Start of The input

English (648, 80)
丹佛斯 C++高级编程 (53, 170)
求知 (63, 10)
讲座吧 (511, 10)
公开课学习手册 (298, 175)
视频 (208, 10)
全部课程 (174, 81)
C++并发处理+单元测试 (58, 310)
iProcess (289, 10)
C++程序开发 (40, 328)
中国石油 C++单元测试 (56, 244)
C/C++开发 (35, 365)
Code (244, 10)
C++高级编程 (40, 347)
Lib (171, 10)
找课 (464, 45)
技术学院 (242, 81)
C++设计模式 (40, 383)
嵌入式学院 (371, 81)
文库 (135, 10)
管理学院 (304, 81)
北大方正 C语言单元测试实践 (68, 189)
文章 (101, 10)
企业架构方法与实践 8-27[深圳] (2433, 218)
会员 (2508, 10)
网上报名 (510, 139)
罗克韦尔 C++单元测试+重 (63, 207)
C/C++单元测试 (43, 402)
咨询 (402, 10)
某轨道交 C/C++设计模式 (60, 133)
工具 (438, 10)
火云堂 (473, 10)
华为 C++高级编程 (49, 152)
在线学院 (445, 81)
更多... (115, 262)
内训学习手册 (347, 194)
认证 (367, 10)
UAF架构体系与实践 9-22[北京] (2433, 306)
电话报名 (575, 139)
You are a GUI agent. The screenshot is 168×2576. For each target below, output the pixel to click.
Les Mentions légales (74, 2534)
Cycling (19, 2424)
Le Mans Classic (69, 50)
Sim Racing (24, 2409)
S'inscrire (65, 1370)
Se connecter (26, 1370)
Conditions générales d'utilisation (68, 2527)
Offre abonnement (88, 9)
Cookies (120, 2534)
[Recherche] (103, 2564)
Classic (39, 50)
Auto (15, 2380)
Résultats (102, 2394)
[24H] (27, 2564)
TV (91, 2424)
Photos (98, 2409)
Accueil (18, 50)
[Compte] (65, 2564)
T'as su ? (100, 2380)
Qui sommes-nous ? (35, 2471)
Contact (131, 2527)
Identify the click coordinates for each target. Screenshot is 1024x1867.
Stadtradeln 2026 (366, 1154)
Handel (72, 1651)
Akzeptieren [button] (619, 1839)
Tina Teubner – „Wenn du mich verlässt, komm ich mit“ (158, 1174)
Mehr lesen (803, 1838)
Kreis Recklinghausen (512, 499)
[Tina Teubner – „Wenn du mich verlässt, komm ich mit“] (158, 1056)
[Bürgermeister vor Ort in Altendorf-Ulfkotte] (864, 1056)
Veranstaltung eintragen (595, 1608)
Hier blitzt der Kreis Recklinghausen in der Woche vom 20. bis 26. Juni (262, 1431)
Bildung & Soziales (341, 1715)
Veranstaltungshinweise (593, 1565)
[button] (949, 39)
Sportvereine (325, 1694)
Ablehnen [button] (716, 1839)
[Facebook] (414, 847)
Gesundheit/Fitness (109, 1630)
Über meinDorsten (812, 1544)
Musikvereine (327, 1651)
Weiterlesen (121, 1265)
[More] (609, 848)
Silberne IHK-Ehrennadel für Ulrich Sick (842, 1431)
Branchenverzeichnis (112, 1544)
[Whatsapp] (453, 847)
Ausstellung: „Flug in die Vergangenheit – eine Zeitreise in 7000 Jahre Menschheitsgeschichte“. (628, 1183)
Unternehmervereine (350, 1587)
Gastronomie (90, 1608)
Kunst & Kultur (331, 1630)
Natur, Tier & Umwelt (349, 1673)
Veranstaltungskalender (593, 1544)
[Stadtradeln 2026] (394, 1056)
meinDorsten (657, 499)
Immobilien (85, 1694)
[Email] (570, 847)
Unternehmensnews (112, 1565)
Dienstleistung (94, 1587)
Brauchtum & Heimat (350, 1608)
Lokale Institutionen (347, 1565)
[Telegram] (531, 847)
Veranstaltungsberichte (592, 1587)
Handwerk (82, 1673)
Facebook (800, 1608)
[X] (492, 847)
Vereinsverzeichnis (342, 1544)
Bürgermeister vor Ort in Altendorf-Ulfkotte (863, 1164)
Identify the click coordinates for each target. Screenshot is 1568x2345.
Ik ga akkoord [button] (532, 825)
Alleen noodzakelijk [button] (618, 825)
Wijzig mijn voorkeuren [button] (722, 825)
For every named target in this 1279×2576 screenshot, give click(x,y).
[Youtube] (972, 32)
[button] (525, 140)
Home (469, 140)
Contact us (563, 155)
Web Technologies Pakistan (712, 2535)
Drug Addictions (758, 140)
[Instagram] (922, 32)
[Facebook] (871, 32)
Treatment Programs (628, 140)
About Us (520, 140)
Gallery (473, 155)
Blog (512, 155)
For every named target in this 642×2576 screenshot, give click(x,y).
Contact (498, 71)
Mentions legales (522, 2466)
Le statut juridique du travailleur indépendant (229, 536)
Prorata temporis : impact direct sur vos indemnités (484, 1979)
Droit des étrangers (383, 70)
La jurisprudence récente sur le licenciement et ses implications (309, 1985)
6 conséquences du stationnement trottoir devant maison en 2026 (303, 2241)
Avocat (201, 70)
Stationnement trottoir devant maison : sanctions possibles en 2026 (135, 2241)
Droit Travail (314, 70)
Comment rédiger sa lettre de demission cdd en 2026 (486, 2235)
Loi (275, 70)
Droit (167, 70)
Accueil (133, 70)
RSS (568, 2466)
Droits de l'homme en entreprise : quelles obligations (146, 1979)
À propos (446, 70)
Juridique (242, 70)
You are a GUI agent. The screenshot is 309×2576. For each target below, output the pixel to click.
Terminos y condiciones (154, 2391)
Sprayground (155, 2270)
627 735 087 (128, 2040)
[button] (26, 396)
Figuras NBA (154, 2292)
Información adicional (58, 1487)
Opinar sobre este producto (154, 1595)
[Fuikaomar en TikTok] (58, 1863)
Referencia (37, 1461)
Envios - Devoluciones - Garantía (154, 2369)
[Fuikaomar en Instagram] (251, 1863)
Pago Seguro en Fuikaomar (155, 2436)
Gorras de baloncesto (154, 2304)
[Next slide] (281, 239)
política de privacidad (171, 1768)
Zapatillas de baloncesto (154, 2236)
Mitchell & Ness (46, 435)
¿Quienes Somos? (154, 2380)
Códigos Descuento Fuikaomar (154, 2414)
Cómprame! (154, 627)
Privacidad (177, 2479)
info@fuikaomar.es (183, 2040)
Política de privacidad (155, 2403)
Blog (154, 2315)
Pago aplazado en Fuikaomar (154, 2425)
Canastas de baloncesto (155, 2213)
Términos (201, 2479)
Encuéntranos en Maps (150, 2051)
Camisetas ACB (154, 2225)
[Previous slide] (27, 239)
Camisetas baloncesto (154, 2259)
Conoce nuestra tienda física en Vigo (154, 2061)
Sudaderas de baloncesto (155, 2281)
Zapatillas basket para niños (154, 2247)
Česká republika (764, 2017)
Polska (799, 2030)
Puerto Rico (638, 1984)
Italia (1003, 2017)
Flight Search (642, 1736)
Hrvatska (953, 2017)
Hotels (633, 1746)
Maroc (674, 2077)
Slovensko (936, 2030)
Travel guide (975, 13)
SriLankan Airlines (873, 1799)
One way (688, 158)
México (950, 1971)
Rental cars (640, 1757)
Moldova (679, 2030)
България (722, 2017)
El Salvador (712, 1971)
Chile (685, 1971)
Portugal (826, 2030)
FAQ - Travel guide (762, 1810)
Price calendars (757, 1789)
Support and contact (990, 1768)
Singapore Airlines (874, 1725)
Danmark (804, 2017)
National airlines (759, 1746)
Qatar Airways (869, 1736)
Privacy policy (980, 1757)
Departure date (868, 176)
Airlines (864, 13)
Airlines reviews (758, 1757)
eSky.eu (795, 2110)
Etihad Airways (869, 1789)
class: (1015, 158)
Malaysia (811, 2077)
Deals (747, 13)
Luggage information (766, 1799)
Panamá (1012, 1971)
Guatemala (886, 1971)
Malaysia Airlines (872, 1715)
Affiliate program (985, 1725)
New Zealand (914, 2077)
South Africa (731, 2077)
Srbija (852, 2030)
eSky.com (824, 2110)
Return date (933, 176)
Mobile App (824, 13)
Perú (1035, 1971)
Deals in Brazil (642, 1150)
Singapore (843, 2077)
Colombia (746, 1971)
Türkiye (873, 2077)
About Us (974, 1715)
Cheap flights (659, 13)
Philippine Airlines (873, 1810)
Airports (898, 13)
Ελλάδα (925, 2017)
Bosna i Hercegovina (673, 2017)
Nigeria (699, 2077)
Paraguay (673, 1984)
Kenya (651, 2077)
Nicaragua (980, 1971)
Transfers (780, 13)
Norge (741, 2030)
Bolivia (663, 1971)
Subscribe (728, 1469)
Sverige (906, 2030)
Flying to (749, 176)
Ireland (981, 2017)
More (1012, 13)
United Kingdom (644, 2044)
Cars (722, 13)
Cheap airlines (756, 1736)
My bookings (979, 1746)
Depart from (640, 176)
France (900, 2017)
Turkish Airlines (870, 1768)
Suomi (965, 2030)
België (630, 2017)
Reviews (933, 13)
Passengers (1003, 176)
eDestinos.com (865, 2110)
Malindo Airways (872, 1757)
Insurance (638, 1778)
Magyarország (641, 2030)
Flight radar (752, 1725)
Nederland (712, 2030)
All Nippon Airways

End of The input

Output the listing above word for word, from the opening line through the line that contains "电话报名 (575, 139)", and leave out everything after it.

English (648, 80)
丹佛斯 C++高级编程 (53, 170)
求知 (63, 10)
讲座吧 (511, 10)
公开课学习手册 (298, 175)
视频 (208, 10)
全部课程 (174, 81)
C++并发处理+单元测试 (58, 310)
iProcess (289, 10)
C++程序开发 (40, 328)
中国石油 C++单元测试 (56, 244)
C/C++开发 (35, 365)
Code (244, 10)
C++高级编程 (40, 347)
Lib (171, 10)
找课 (464, 45)
技术学院 (242, 81)
C++设计模式 (40, 383)
嵌入式学院 (371, 81)
文库 (135, 10)
管理学院 (304, 81)
北大方正 C语言单元测试实践 (68, 189)
文章 (101, 10)
企业架构方法与实践 8-27[深圳] (2433, 218)
会员 (2508, 10)
网上报名 (510, 139)
罗克韦尔 C++单元测试+重 (63, 207)
C/C++单元测试 (43, 402)
咨询 (402, 10)
某轨道交 C/C++设计模式 (60, 133)
工具 (438, 10)
火云堂 (473, 10)
华为 C++高级编程 (49, 152)
在线学院 (445, 81)
更多... (115, 262)
内训学习手册 (347, 194)
认证 (367, 10)
UAF架构体系与实践 9-22[北京] (2433, 306)
电话报名 (575, 139)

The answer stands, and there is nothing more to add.